愛と憎しみ……反ハルキスト宣言の書♪ゼンフル/外出欲求妻

  読み込んだからゆえに突っ込めること
 11月12日の北海道新聞に載っていた書評。
 これは読んでみなきゃと思い、買った。

 平山瑞穂氏の「愛ゆえの反ハルキスト宣言」(皓星社)である。

HirayamaHarukist

 書評(東京報道 上田貴子さんによる)から内容を書くと、

 ・ 著者は「風の歌を聴け」をきっかけに文学に目覚めた。
 ・ そのなかでも村上春樹は別格だった。
 ・ しかし「雑音が気になって」憧れは続かなくなった。
 ・ 「雑音」の1つは「やれやれ」の多用。
 ・ 純真なようで性に奔放な主人公たちの振る舞いにもイライラする。
 ・ ほかにも、超現実的な妊娠、都合のいい“年上の人妻ガールフレンド”など、突っ込みどころを列挙。


  ハルキストなら誹謗なんてしないはず
 著者は「序にかえて-村上春樹と僕」で、こう書いている。

 結局僕は、村上春樹という作家から離れられないさだめのもとにあるようだ。そのときどきのやむをえない事情はあれど、窮極には「無視できない」のひとことに尽きるのだろう。ただ単に嫌いなだけなら、あるいはなんら評価していないのなら、無視していればいいだけの話だ。実際、そういう形で一顧だにせずに見過ごしている作家だって(誰とは言わないが)何人もいる。作品がどれだけ売れていようが関係ない。肯定的に評価できる点が何もなければ、僕にとってその作家は存在しないのも同じだからだ。
 村上春樹については、そうはいかない。どれだけ無視を貫徹しようと努めても、いずれかのタイミングで必ず視野に入ってきてしまう。そして、なにごとかを言及せずにはいられなくなる。たとえそれが否定的な、あるいは批判的な内容であったとしても、「言わずにはいられない」という時点で、僕にとってこの作家はなにがしかの重要な意味を持ちつづけているということなのだ。

 村上春樹の小説はおもしろい。いや、おもしろかったというべきか?
 そう思って「世界の終りとハードボイルド・ワンダーランド」や「羊をめぐる冒険」から村上ワールドにはまった私だが、このところの作品には「やれやれ」とあと味の悪い思いをすることが多い。

 平山氏とは異なり、私は一読者に過ぎないが、ここに書かれている氏の思いはよく理解できる。

 同じ「序にかえて」のなかで、氏は、

 このような本を出す以上、僕はさまざまな批判を免れないだろう。

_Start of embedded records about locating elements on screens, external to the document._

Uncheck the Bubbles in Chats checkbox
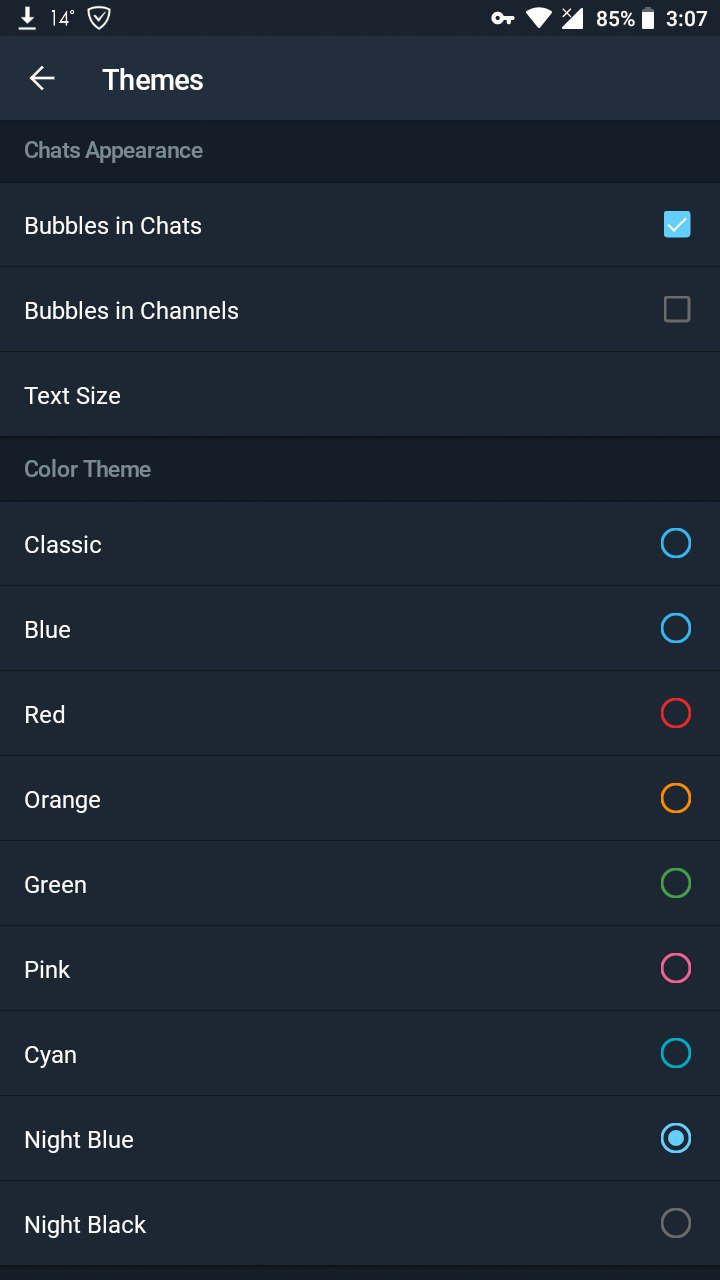Image resolution: width=720 pixels, height=1280 pixels. 677,225

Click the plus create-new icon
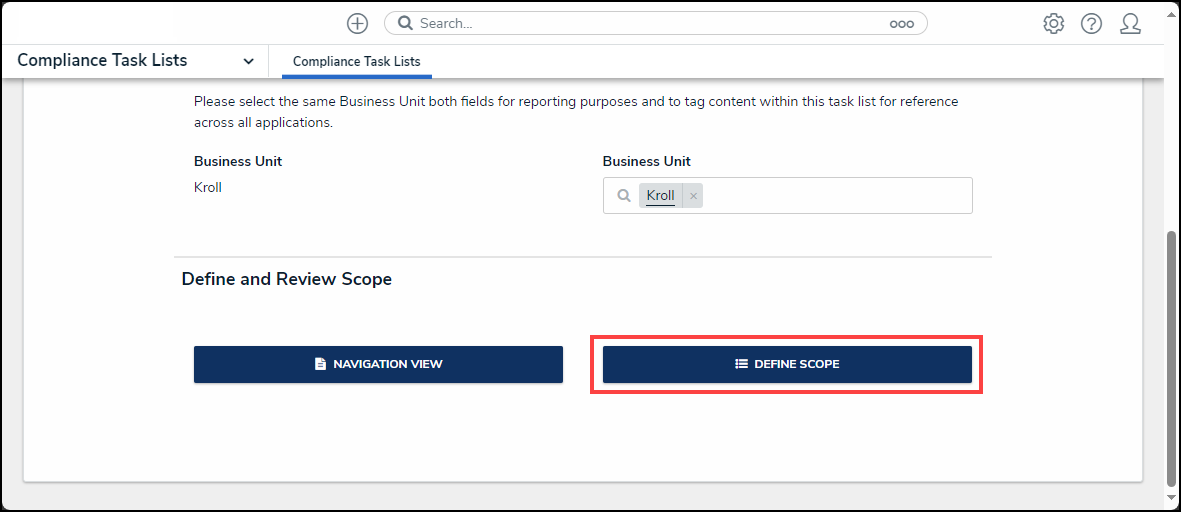(357, 23)
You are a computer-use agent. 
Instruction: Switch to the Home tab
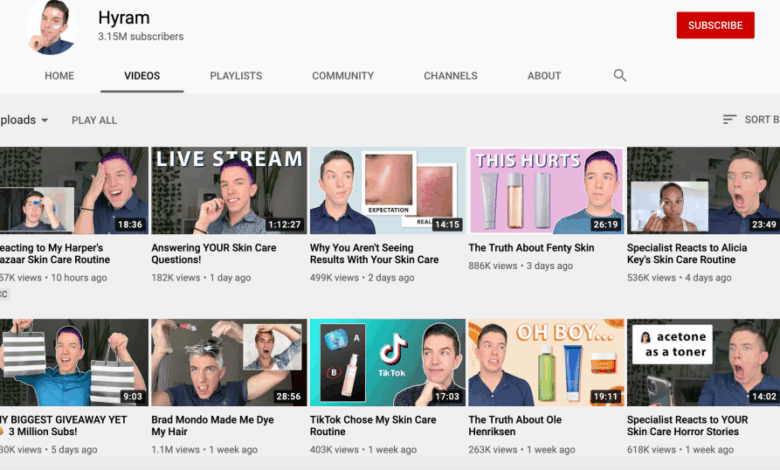click(59, 76)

とりわけネットでは批判どころではなく、ありとあらゆる誹謗中傷、罵詈雑言、根拠のない言いがかり、「だからそれは違うってちゃんと本文の中でも断ってるよね」と言いかえしたくなるであろう条件反射的な揶揄や悪罵にさらされることになるのが必定だと思っているし、その覚悟もできている(覚悟ができているかどうかと、実際にあれこれ言われても腹が立たないかどうかは別問題だとしても)。
 それに僕は、たとえ多数派ではなくても、僕が述べたことに「そのとおり」と深くうなずいてくれる人が一定数は存在することを確信している。だからこそ僕は、それを述べずにはいられない(述べないわけにはいかない)のだ。

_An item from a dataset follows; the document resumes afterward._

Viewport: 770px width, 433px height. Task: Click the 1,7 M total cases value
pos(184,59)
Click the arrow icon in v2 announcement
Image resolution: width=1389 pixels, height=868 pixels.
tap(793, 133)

 本書を読み、私は概ね氏の主張、指摘に「まったくだ」と思っている。
 村上春樹作品のなかの異様なまでの性行為への執着やら、「これ、みんな読んでてすっきりしてるのかな」という曖昧模糊な展開や終わり方など、読んでいてイライラしたりすっきりしないところを、きちんと洗い出してくれている。

 ファンだからといって目くじらを立てるのではなく-私だって、かなりトーンダウンしているが村上春樹のファンだ-、冷静に氏の作品を見つめなおすには参考になる本だ。

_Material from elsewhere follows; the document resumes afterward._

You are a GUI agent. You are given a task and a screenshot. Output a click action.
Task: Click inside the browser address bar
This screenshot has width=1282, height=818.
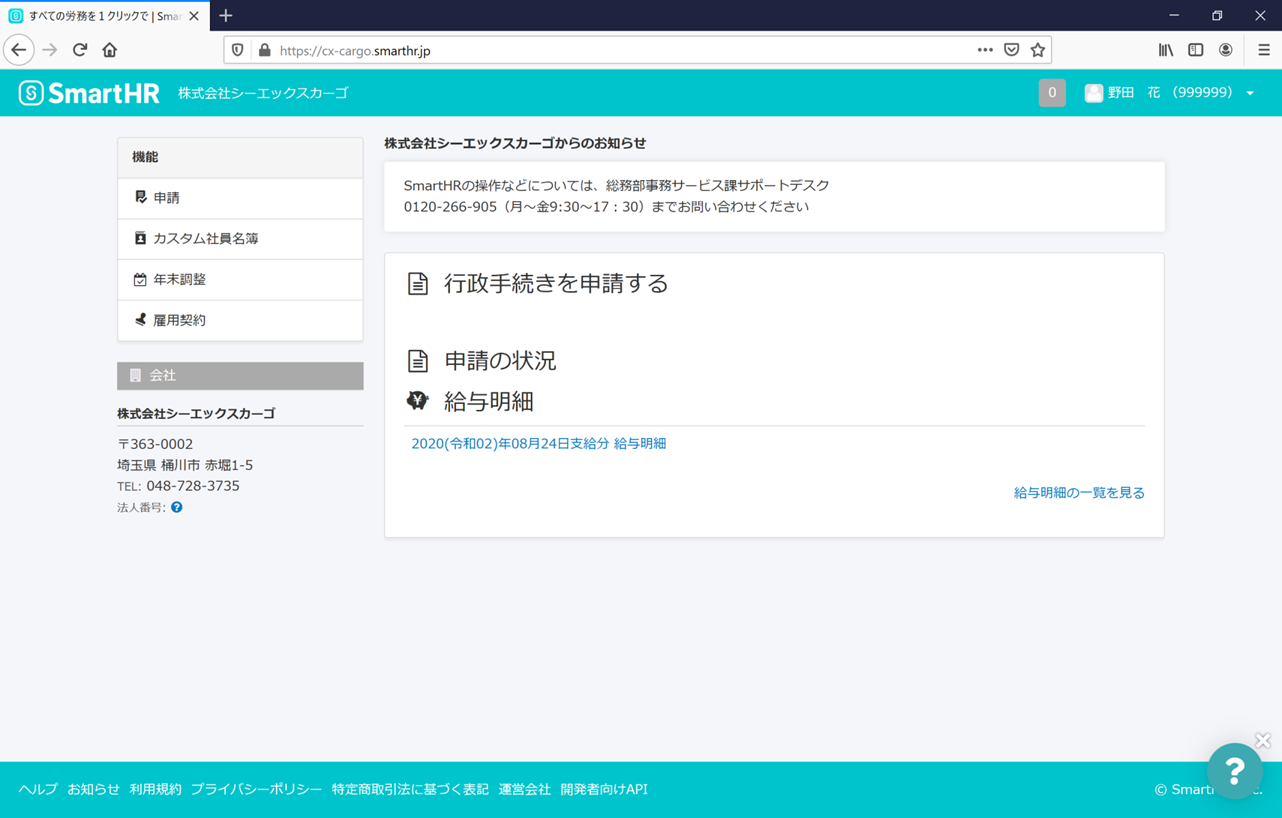point(600,49)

 揚げ足をとって悪いけど、218pの後ろから6行目。

 “〈ね〉の〈僕〉は”は、“〈ダ〉の〈僕〉は”の誤りである。

   愛ゆえの反ハルキスト宣言

Virture and Vice  昔からそういう妻はいたようです
 つい最近も取り上げた、ルネサンス期ドイツ音楽の最大の作曲家ゼンフル(Ludwig Senfl 1486頃-1543 スイス)のリートを今日もまた1曲。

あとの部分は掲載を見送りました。